Notice the parallels:
Solomon: “And there came of all people to hear the wisdom of Solomon, from all kings of the earth, which had heard of his wisdom” (I Kgs. 4:34).
Kingdom: “And many nations shall come, and say, Come, and let us go up to the mountain of the Lord, and to the house of the God of Jacob; and He will teach us of His ways, and we will walk in His paths: for the law shall go forth of Zion, and the word of the Lord from Jerusalem” (Mic. 4:2).
Solomon: “And Judah and Israel dwelt safely, every man under his vine and under his fig tree, from Dan even to Beersheba, all the days of Solomon” (I Kgs. 4:25).
Kingdom: “But they shall sit every man under his vine and under his fig tree; and none shall make them afraid: for the mouth of the Lord of hosts has spoken it” (Mic. 4:4).
Solomon: “But now the Lord my God has given me rest on every side, so that there is neither adversary nor evil occurrent” (I Kgs. 5:4).
Kingdom: “And [Christ] shall judge among the nations, and shall rebuke many people: and they shall beat their swords into plowshares, and their spears into pruninghooks: nation shall not lift up sword against nation, neither shall they learn war any more” (Isa. 2:4).
Similarly, the book of Proverbs echoes the gospel of the Kingdom. God is working to instill his wisdom, understanding and character in people so that they can rule on Earth with Christ.
The conclusion of Proverbs 2 makes this clear: “For the upright shall dwell in the land, and the perfect shall remain in it. But the wicked shall be cut off from the earth, and the transgressors shall be rooted out of it” (vs. 21-22).
The Hebrew word erets is translated as both “land” and “earth,” but earth is a better translation. In other words: “The upright shall dwell on the EARTH.” This is the reward of those who keep God’s commands!
Leading to the conclusion of Proverbs 2 is a series of “if, then” statements. This means that if a person does them, he will rule on Earth.
Begin in verse 1: “My son, if you will receive my words, and hide my commandments with you; so that you incline your ear unto wisdom [chokmah], and apply your heart [leb] to understanding [tabuwn]” (vs. 1-2).
You must be receptive to instruction in God’s Word and diligently keep His commands. You must apply this wisdom until it becomes a part of your character. This should be the overarching goal for your life.
Continue in verses 3-4: “Yes, if you cry after knowledge, and lift up your voice for understanding; if you seek her as silver, and search for her as for hid treasures…”
If you do these things, “Then shall you understand the fear of the Lord, and find the knowledge of God. For the Lord gives wisdom [chokmah]: out of His mouth comes knowledge and understanding [tabuwn]” (vs. 5-6). You can grow in godly wisdom now through diligent study, constant prayer, regular fasting, and meditation.
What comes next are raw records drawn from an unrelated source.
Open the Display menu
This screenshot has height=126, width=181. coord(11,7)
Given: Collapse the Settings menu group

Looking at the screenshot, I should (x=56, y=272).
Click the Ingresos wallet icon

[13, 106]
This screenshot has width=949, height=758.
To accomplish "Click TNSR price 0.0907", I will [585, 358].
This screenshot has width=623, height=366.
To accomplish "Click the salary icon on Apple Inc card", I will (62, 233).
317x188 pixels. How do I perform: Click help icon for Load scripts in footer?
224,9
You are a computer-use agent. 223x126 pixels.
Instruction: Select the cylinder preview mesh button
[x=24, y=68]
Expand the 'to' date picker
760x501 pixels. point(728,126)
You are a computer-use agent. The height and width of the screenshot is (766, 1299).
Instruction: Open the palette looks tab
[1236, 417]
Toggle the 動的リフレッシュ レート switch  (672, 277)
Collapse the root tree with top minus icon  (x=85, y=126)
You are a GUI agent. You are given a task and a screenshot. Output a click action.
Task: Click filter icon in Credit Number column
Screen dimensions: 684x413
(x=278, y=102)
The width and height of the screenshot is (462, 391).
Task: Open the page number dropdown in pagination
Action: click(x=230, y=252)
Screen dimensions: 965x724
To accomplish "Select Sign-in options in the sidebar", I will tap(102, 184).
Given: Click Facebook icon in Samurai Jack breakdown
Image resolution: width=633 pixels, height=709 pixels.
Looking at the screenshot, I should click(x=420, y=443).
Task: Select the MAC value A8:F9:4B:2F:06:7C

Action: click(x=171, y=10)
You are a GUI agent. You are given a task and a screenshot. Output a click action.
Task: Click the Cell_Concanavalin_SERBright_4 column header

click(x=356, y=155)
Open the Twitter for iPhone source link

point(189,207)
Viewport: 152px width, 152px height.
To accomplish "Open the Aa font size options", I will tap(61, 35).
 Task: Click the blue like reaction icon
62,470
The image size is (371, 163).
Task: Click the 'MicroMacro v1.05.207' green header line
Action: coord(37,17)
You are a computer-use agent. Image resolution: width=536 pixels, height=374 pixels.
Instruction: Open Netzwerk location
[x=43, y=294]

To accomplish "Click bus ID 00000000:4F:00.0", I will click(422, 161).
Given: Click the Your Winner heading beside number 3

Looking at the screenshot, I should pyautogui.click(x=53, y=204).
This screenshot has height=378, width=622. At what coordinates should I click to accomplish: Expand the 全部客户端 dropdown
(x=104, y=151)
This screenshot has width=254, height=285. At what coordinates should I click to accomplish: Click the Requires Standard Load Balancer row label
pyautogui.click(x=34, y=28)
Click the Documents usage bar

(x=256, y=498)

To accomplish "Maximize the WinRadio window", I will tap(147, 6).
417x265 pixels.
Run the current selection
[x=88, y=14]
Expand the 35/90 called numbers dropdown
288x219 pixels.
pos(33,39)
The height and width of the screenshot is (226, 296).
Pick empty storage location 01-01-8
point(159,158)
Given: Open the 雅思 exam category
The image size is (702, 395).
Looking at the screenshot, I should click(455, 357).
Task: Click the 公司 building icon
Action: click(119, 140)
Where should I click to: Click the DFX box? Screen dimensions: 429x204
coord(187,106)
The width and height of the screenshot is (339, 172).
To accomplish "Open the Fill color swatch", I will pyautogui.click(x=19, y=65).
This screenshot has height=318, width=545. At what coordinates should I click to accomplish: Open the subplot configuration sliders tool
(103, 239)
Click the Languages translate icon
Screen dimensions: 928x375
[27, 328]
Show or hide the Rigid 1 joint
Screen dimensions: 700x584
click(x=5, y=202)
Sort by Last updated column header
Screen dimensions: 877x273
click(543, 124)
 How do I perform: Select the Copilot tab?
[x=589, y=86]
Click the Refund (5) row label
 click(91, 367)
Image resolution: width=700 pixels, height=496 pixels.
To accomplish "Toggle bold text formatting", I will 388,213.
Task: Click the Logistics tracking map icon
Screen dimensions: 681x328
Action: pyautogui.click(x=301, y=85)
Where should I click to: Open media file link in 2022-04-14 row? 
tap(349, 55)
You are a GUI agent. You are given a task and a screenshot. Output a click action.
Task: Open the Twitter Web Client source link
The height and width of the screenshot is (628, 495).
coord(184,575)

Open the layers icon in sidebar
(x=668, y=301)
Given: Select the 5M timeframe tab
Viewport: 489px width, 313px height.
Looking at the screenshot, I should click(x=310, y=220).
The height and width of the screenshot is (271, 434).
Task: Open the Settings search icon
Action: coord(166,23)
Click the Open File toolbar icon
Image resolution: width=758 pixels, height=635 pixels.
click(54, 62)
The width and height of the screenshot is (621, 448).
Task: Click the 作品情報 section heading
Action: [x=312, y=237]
Without the book of Proverbs, we would have much less insight into God’s overall plan to train and develop His people for future positions of leadership in His Kingdom.
Stop and think the next time you read the book of Proverbs—and the entire Bible—God is offering His wisdom to those who seek it.
Proverbs is the blueprint for growing in godly wisdom: if you diligently keep God’s commands and seek after God’s wisdom, understanding and heart—then you can develop His holy righteous character and rule with Christ!